Brano fornito:
È entrato nel vivo in queste settimane Pivolio, Processi innovativi per la valorizzazione dell’olio extravergine di oliva, il progetto finanziato dal ministero dell’Università e della ricerca nell’ambito del Programma operativo nazionale ricerca e competitività 2007-2013, utile a certificare la qualità dell’olio extravergine d’oliva con la creazione di una vera e propria carta d’identità in grado di contrastare frodi e contraffazioni. La complessa macchina organizzativa, guidata dal consorzio Oliveti Terra di Bari, in sinergia con Università degli Studi di Bari, Università del Salento, Cnr, Istituto di fisiologia clinica, di Lecce, Cra-Oli di Rende (Cosenza), Consorzio Carso e Apuliabiotech, coinvolge in questa prima fase circa trenta operatori, distribuiti equamente tra le province di Bari, Bat e Foggia.

Dati estratti:

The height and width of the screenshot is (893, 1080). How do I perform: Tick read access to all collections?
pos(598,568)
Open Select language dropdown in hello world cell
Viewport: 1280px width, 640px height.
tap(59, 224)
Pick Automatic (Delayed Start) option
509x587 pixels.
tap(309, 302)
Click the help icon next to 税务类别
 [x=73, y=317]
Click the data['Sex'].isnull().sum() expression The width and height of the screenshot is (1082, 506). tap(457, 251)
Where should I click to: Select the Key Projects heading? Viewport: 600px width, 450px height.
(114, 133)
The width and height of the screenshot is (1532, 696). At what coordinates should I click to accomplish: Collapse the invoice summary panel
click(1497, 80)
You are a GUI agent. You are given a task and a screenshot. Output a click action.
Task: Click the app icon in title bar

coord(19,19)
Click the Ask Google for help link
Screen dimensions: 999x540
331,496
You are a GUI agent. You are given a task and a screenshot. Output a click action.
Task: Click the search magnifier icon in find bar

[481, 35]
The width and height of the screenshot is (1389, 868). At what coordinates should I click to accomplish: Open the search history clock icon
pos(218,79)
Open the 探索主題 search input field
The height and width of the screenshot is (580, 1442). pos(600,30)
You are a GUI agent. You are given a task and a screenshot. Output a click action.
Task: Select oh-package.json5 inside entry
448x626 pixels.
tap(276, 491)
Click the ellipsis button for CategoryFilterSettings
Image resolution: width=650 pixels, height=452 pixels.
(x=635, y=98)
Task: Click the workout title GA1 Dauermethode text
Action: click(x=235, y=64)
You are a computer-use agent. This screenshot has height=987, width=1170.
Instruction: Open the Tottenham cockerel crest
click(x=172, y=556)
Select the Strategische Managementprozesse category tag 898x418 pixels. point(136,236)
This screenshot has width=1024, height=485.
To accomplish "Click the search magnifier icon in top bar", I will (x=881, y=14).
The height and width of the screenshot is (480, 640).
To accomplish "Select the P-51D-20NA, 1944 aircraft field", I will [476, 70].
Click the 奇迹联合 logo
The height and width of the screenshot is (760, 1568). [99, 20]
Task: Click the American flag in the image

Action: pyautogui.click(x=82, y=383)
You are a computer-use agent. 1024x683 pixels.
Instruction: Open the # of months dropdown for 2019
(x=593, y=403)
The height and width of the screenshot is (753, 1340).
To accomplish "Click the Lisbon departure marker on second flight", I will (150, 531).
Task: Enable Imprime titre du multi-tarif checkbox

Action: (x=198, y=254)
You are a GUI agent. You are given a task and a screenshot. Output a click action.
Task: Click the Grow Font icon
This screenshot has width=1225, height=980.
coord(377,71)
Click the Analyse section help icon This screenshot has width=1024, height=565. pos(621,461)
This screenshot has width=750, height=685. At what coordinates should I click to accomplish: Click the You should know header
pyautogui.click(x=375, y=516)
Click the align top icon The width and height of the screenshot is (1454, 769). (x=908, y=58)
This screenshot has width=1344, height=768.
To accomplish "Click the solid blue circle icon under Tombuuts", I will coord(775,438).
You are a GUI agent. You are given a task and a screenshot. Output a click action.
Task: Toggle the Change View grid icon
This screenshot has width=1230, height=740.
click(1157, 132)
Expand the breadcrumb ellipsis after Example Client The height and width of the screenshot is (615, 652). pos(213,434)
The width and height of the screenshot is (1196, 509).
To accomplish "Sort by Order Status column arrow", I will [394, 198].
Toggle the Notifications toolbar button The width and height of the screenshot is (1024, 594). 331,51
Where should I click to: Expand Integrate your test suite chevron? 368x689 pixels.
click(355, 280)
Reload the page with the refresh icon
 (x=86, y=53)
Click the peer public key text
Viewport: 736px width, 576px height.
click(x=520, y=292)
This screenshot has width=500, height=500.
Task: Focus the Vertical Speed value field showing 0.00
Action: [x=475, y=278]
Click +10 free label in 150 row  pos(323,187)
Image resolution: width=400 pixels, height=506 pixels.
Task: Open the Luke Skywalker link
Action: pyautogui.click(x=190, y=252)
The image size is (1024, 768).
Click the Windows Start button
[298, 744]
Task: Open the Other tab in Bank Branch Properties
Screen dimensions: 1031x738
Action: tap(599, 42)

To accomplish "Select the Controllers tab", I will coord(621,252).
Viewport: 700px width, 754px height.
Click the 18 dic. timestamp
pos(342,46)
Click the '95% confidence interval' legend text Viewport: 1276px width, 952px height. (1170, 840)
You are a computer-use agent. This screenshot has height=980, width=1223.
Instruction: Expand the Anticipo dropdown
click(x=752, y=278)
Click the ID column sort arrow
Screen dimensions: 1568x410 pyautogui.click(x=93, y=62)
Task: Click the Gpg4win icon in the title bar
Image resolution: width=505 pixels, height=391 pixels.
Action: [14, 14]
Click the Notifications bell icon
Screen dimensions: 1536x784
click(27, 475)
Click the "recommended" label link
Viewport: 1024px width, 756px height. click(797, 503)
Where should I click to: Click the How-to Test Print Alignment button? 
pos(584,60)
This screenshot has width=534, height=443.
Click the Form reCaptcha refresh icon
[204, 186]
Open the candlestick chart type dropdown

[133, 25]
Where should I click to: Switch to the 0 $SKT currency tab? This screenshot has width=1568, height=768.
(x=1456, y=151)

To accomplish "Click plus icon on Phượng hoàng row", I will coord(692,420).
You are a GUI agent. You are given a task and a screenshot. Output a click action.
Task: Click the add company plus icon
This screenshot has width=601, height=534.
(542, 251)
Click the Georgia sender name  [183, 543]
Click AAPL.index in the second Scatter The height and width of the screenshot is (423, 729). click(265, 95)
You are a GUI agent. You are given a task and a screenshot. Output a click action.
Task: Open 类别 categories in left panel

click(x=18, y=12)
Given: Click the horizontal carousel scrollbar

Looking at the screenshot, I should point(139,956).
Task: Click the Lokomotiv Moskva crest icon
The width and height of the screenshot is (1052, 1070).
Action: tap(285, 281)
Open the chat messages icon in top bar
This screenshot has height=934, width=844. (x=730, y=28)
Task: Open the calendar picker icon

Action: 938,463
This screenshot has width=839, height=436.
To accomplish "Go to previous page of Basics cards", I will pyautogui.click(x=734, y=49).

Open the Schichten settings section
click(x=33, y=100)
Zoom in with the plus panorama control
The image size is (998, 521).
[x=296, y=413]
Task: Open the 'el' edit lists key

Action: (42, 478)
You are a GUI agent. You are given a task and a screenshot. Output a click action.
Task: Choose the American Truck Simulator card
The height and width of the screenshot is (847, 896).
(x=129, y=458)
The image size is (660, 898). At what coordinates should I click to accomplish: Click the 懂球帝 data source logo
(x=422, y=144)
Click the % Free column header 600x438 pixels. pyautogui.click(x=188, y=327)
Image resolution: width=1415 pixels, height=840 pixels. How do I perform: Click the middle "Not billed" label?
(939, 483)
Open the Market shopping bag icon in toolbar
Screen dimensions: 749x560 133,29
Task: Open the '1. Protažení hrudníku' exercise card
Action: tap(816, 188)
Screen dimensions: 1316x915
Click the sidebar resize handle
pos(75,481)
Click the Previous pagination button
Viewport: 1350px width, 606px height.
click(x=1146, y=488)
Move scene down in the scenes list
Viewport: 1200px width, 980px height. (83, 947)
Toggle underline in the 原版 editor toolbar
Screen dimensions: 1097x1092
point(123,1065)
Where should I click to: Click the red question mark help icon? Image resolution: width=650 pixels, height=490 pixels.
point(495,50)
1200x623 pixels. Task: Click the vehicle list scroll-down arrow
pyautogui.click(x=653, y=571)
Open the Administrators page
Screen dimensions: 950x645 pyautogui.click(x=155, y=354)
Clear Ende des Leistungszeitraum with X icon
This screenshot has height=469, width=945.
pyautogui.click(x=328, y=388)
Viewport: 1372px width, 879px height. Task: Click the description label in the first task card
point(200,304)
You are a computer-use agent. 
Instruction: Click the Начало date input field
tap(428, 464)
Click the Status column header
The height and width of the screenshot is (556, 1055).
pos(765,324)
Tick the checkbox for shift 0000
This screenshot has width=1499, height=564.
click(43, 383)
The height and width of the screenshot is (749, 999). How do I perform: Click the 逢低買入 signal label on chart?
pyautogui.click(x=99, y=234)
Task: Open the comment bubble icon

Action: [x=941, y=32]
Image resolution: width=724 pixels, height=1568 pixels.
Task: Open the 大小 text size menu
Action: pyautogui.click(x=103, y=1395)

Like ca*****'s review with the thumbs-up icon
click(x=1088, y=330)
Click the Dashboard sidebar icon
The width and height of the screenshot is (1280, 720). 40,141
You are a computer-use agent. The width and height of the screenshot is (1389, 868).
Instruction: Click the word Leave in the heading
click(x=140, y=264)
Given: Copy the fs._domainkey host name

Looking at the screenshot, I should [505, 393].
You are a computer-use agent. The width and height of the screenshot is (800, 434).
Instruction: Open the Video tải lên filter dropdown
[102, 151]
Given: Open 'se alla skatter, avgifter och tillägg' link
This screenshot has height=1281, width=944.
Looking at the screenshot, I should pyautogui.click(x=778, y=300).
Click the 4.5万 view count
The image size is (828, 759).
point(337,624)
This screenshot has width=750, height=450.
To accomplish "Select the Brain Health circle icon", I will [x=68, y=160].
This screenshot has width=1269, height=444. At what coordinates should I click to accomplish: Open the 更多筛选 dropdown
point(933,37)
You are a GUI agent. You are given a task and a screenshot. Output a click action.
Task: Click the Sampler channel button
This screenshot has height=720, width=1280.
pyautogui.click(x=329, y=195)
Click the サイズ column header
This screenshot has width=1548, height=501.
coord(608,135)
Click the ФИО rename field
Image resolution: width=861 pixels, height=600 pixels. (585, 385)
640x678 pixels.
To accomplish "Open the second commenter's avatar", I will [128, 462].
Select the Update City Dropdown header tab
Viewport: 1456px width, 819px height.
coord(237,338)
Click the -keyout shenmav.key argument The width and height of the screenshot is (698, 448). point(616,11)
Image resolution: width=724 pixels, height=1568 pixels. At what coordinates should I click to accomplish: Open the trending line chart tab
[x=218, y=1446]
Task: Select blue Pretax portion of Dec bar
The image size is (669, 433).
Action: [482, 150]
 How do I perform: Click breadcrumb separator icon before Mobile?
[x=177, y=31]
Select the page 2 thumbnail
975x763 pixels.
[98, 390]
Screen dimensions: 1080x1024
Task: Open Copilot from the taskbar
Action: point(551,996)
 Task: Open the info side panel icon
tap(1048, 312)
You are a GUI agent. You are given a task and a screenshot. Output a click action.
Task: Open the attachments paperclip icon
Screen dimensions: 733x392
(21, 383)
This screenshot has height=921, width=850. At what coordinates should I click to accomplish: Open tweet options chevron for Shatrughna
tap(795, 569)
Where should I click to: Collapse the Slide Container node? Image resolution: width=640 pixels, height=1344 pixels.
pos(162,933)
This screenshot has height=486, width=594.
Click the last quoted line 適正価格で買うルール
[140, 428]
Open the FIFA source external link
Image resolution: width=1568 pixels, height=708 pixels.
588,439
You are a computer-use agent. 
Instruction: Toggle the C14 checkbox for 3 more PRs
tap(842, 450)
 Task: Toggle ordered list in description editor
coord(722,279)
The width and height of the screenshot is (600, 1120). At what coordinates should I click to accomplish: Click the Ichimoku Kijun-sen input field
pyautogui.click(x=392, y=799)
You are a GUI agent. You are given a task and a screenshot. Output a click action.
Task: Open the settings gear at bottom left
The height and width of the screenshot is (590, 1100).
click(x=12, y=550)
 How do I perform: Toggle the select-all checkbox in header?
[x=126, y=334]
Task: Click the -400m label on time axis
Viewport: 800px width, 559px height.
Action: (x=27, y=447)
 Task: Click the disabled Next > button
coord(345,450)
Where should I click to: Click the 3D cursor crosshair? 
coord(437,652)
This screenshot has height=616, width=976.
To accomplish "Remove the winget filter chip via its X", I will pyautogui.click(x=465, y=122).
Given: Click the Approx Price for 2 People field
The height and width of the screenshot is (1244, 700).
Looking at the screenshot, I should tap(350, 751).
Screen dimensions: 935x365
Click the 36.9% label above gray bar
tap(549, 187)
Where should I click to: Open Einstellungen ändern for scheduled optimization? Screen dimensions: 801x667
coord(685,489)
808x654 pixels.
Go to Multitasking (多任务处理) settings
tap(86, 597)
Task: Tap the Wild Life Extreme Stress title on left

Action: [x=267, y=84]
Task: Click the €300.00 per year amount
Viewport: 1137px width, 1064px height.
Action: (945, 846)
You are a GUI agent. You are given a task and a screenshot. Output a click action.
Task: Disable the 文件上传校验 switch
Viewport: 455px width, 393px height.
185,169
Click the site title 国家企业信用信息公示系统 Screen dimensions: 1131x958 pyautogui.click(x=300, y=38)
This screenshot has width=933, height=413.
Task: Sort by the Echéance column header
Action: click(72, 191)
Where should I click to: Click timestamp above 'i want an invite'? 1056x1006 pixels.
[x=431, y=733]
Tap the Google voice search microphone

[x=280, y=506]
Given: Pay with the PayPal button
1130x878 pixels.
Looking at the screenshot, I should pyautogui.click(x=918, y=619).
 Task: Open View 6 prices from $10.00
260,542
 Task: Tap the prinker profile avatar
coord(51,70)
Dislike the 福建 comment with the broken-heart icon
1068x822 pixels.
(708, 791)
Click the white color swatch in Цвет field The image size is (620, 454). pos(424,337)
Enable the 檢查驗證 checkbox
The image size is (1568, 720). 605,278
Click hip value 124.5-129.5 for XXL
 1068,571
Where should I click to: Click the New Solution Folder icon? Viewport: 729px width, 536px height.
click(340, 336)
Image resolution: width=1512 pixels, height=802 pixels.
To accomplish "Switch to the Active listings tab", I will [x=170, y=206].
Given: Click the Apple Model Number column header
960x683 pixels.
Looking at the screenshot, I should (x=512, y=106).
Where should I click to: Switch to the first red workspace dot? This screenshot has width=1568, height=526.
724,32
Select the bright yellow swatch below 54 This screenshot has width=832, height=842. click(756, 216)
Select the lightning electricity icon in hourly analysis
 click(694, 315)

Istruzioni del compito:
Prosegui il brano sul progetto Pivolio per la tutela dell'olio extravergine, ripartendo subito dopo l'ultima frase riportata.

Soluzione:
Gli addetti hanno selezionato, con l’ausilio di circa 400 imprenditori agricoli, le piante di cultivar (Ogliarola e Coratina per il territorio a Nord di Bari, Cima di Mola a Sud del capoluogo e Peranzana nella Capitanata) nelle aree individuate dislocate sul territorio e successivamente, suddivisi in gruppi di lavoro specifici, hanno prelevato campioni di terreno e foglie. Adesso si è passati alla raccolta delle olive dei singoli alberi, a cui segue contestualmente la molitura con micromolitore e una frangitura a freddo.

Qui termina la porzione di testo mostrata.